Over a short period of time I have seen the good and the bad that humanity has to offer. I have come to appreciate friends and colleagues more and the so-called "little things" in life. Out of great tragedy, the goodness in people that I knew was always there has surfaced through the work of the volunteers I have seen throughout the city. I have learned to appreciate the best of human nature.

C.D. Jackson is a computer specialist in the New York Field Division of the Treasury Department's Bureau of Alcohol, Tobacco and Firearms.


[IMGCAP(9)]I was on my way to work on Sept. 11, a perfect late summer day. I was traveling to a site in New Jersey when I heard of the first explosion at the World Trade Center on my car radio. When I heard that there was a second explosion at the other tower, I knew it was a terror attack.

I turned my car around and headed for the Veterans Health Care System's central data center in one of the boroughs of New York City. I knew I would be needed there.

On the way, I witnessed a sight that will be etched in my mind forever. As I approached the New Jersey Outer Bridge crossing, I saw that Port Authority Police had closed the bridge. People were outside of their vehicles staring in horror. The bridge offers a perfect view of the New York skyline, and as I stumbled out of my car, I saw the twin towers burning. I was sickened.

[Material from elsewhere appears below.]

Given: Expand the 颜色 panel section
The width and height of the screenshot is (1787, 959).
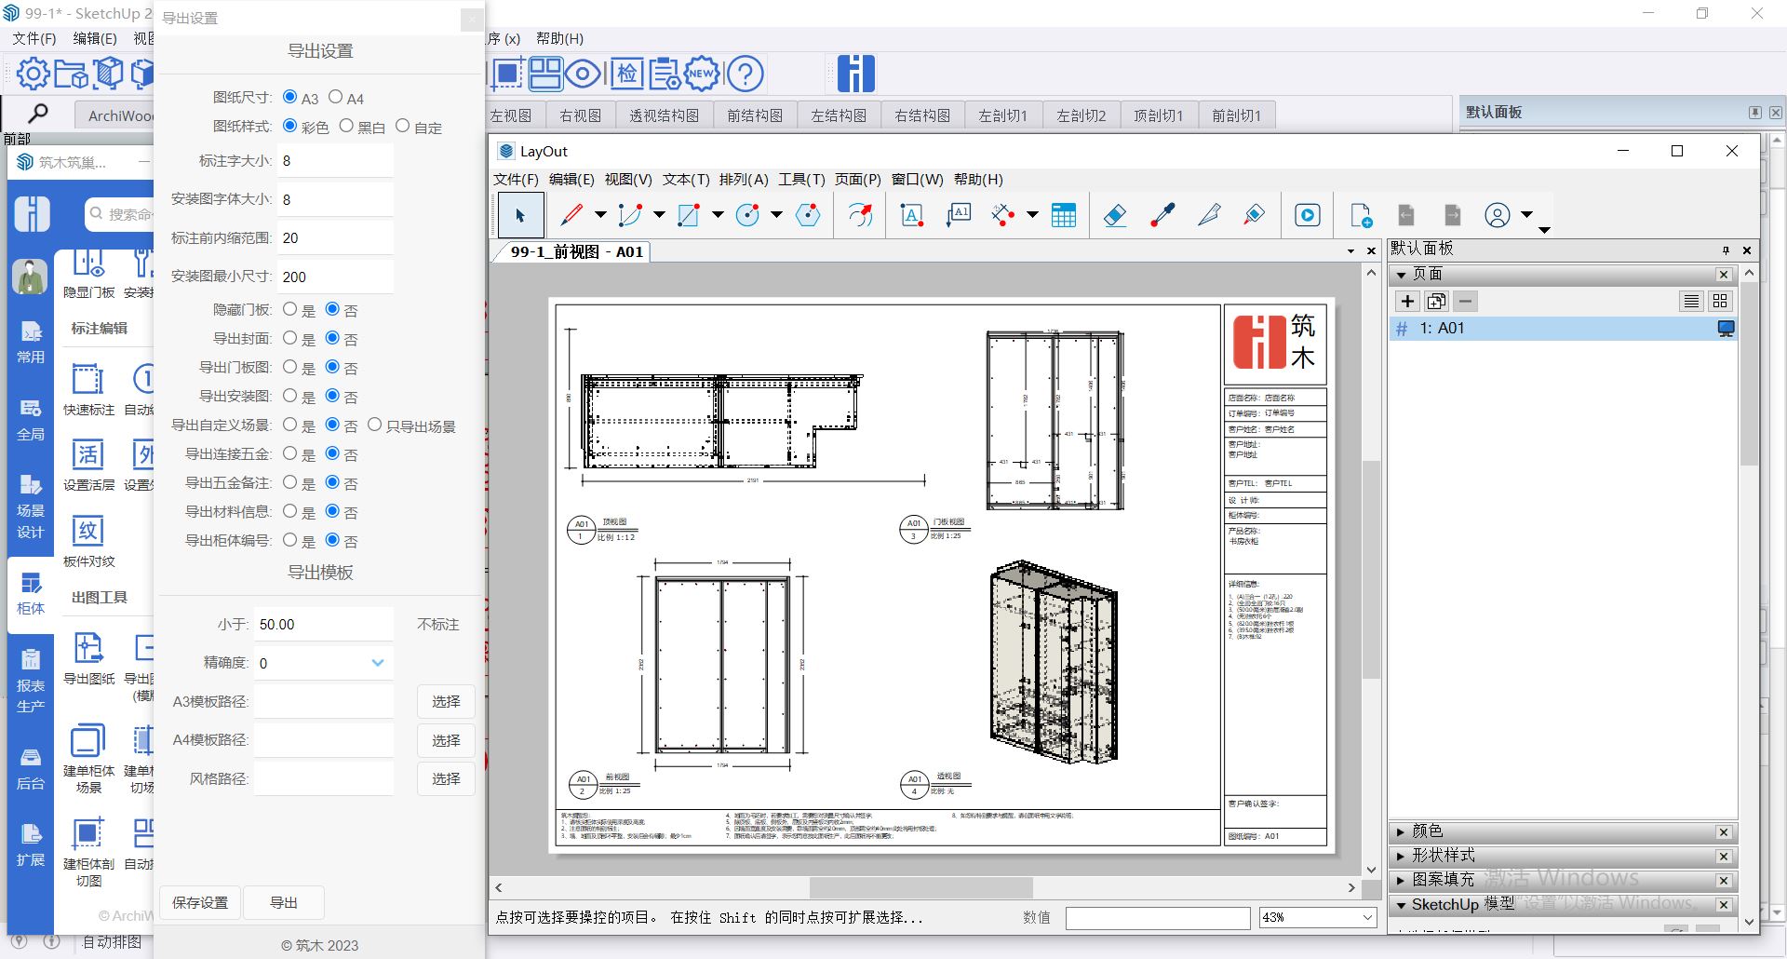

I knew I would not be able to get to work, so I turned around and headed home.

When I arrived home, I ran to my home office to connect with the VA e-mail system and began to communicate with the staff. I instituted our emergency disaster plan and ensured that additional backups of our data were at off-site locations. I obtained a health report on our data network: All was fine.

It was obvious by midday that the biggest problem I would face would be ensuring that the staff could communicate and continue to serve veterans. Phone traffic problems made it difficult to get a voice call through, so we worked late into the night to make sure our connections to the VA wide area network stayed up and running.

We eventually lost one of our twelve network connections, but because of the redundancy we had built into our architecture, we continued normal operation.

Charles De Sanno is CIO of the Veterans Affairs Department's New York/New Jersey Veterans Health Care System, based in the Bronx, N.Y.


[IMGCAP(10)]As I sit with six of my colleagues in an office designed for one, I consider how many things changed after the events of Sept. 11.

Suddenly, we were faced with the real possibility of being the target of a similar terrorist attack. We were not prepared for anything remotely close to this kind of emergency situation.

We immediately began developing our own emergency procedures and deciding how we would recover if a similar situation occurred at the Capitol complex.

Our plans changed when a letter containing anthrax was discovered in the Hart Senate Office Building. We were told that the Hart Building would be shut down temporarily as a precaution. More than two months later, we still don't have access to our office, our files, our computer equipment or what we left on our desks-priority items at that point in time.

We were assigned temporary office space in three offices: the senator's Capitol hideaway, the Minority Budget Committee offices and an office that Sen. George Allen's (R-Va.) chief of staff graciously moved out of so that we would have some working space.

With the staff spread out, the only thing keeping us communicating has been e-mail. It was always considered an invaluable tool but has become even more important to us now.

Contacts with constituents likewise have changed. We've gone from a time when postal mail was considered the most effective way to communicate with elected officials to a situation where electronic mail is the only way to communicate.

Meanwhile, we've had to borrow CPUs, monitors and software from a number of offices to piece together a computing environment we could work in.

It has been a very challenging experience for the entire Senate. We have had to put aside our own fears to do the jobs that we were hired to do with limited resources. I, for one, will never take for granted the environment I used to have and, I hope, will again.

Lynden Armstrong serves as administrative and systems director for the Washington office of Sen. Pete V. Domenici (R-N.M.).